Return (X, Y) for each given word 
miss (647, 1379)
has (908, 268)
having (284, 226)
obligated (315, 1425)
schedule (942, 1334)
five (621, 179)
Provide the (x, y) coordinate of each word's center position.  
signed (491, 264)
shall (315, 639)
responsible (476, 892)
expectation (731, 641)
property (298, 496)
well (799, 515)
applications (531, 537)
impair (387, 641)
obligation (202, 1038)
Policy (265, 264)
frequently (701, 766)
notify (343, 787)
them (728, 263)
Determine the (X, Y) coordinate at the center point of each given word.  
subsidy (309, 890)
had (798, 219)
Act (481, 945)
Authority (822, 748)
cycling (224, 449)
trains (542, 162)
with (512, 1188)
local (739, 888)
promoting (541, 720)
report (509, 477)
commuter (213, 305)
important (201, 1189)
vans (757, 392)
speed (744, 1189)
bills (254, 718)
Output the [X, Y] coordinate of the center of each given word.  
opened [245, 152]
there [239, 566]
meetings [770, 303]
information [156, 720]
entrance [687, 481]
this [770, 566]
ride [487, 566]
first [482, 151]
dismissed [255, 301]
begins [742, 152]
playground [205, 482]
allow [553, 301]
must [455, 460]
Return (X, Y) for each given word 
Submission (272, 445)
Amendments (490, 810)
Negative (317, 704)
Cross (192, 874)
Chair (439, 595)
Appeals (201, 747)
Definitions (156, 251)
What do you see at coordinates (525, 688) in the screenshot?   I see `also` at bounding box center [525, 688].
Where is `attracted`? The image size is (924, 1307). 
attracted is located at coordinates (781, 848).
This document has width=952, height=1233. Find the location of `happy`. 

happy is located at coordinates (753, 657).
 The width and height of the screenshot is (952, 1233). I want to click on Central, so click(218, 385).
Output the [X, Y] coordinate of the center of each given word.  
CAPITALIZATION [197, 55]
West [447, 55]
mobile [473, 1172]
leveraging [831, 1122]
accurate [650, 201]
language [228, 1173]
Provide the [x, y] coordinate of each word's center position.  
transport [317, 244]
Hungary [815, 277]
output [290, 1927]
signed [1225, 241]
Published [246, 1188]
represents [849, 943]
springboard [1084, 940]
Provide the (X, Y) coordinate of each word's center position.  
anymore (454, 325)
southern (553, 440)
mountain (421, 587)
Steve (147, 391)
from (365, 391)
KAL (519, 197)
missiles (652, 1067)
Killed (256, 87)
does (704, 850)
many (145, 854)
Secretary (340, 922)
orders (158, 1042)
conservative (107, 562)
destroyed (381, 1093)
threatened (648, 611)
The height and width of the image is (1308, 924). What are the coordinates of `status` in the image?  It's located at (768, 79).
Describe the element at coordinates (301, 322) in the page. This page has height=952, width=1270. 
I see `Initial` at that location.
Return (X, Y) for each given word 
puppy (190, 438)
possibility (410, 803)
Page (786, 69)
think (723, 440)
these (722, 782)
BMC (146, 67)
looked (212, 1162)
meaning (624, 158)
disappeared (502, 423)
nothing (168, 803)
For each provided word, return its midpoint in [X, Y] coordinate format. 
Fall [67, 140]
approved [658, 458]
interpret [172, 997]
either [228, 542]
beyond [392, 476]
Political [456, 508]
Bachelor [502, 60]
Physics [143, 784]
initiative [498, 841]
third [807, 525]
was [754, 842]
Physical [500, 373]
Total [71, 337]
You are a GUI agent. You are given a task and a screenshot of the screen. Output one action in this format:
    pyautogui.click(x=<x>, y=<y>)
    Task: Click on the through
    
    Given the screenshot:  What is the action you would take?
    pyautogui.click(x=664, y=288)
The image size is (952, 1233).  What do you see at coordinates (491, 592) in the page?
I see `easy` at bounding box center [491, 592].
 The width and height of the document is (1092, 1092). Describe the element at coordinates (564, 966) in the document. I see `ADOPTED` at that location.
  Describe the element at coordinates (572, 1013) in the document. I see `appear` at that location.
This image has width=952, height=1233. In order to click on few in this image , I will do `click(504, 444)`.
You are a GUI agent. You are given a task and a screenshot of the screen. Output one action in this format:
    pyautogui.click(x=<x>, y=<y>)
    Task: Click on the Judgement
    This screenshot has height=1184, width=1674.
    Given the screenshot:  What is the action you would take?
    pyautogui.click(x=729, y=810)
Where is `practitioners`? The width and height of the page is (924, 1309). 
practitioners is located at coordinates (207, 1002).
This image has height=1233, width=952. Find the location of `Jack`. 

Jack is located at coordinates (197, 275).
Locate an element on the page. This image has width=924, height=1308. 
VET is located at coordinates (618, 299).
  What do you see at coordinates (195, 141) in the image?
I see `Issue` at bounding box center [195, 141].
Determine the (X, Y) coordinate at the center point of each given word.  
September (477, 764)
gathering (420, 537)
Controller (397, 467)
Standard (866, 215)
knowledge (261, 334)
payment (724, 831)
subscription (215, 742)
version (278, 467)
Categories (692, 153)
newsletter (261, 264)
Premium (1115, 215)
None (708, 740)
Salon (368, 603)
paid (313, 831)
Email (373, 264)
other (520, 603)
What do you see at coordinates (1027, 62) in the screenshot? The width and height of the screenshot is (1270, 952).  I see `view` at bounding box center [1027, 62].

────────

Prompt:
Lay out the entries as a Markdown table with the columns No. and Line, starting at the first line of the entries and ending at the line that contains "them (728, 263)", both included. Put each line in its own numbered row and leave out blank lines.

Exercise output:
| No. | Line |
|---|---|
| 1 | Return (X, Y) for each given word  |
| 2 | miss (647, 1379) |
| 3 | has (908, 268) |
| 4 | having (284, 226) |
| 5 | obligated (315, 1425) |
| 6 | schedule (942, 1334) |
| 7 | five (621, 179) |
| 8 | Provide the (x, y) coordinate of each word's center position.   |
| 9 | signed (491, 264) |
| 10 | shall (315, 639) |
| 11 | responsible (476, 892) |
| 12 | expectation (731, 641) |
| 13 | property (298, 496) |
| 14 | well (799, 515) |
| 15 | applications (531, 537) |
| 16 | impair (387, 641) |
| 17 | obligation (202, 1038) |
| 18 | Policy (265, 264) |
| 19 | frequently (701, 766) |
| 20 | notify (343, 787) |
| 21 | them (728, 263) |